Mobeen Tahir, associate director of research at ETF specialist WisdomTree, argues the economic recovery will be slow.
It is useful to follow economic data. But caution is warranted. The Purchasing Managers Index (PMI) is a helpful indicator to gauge the state of the economy. A reading above 50, at any point in time, signals that economic activity is expanding whereas a reading below 50 signals contraction.
The Manufacturing PMI for the United States has surged past 50 – recovering strongly from where it was in April and May. Another encouraging data point is the addition of 4.8 million jobs in the US economy during June after 2.5 million jobs were added in May.

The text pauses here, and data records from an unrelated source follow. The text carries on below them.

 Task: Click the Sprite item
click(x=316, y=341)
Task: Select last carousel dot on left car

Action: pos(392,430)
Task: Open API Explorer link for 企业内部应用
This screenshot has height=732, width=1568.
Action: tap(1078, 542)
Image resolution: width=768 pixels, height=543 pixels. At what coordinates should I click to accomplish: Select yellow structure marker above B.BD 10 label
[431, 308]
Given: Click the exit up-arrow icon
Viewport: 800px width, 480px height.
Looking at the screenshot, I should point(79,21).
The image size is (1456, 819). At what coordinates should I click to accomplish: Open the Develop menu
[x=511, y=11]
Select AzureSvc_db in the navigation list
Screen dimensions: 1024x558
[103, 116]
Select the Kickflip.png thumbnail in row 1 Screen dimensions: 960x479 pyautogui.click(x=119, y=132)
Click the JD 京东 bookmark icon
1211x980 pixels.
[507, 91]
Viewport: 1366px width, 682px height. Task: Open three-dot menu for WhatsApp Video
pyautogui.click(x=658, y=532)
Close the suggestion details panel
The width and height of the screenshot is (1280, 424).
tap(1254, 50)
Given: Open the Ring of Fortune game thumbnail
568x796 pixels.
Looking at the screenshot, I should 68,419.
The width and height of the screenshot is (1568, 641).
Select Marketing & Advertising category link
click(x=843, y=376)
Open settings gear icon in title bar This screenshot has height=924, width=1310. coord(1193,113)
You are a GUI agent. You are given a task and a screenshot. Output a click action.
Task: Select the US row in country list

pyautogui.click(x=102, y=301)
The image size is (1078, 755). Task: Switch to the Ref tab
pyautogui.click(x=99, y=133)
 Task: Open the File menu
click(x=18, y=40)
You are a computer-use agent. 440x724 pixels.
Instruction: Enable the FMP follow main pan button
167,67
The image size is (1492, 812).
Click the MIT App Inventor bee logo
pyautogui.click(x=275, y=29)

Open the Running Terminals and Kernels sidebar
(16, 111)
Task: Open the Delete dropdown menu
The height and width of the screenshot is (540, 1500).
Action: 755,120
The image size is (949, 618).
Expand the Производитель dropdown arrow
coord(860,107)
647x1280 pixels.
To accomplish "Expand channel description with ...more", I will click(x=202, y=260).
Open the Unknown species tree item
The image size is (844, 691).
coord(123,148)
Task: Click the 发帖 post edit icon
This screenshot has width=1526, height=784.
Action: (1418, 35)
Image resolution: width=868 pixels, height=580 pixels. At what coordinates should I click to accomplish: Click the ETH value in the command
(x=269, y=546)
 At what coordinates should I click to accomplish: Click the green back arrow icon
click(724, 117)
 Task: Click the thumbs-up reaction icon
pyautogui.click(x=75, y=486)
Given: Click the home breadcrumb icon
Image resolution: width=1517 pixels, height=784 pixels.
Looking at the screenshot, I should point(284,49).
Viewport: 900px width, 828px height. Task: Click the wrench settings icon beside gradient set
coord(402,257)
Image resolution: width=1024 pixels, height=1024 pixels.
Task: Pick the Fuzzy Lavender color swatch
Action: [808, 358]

This is positive news for equity markets. During a 4-day working week in the US last week, the S&P 500 Index was up over 2.5% while the NASDAQ Composite Index was up over 3.4%.
Why caution is warranted
The economic data is indeed encouraging and is a step in the right direction. It does not however amount to a V-shaped economic recovery. Investors should consider the following:
- PMIs highlight the month-on-month change in economic activity. With the US (and the global economy) emerging from strict lockdowns, a sharp recovery in PMIs is not surprising.
- The addition of around 7.3 million jobs in the US over May and June follows the loss of 20 million jobs in April. US unemployment in July is still extremely high at 11.1% and will return to more tolerable levels very gradually if the economy continues to improve.
- Gross domestic product (GDP) growth figures for Q2 2020 and inflation numbers for June are likely to present a more sobering picture of the world compared to equity markets.
- The pandemic is far from over and the US is experiencing a sharp increase in daily new cases since the middle of June.
Thus, even if the pandemic is overcome, the economic recovery is likely to be slow and steady. Investors should still be considering which equity exposures will add balance and robustness to their portfolios during the uncertainty which lies ahead.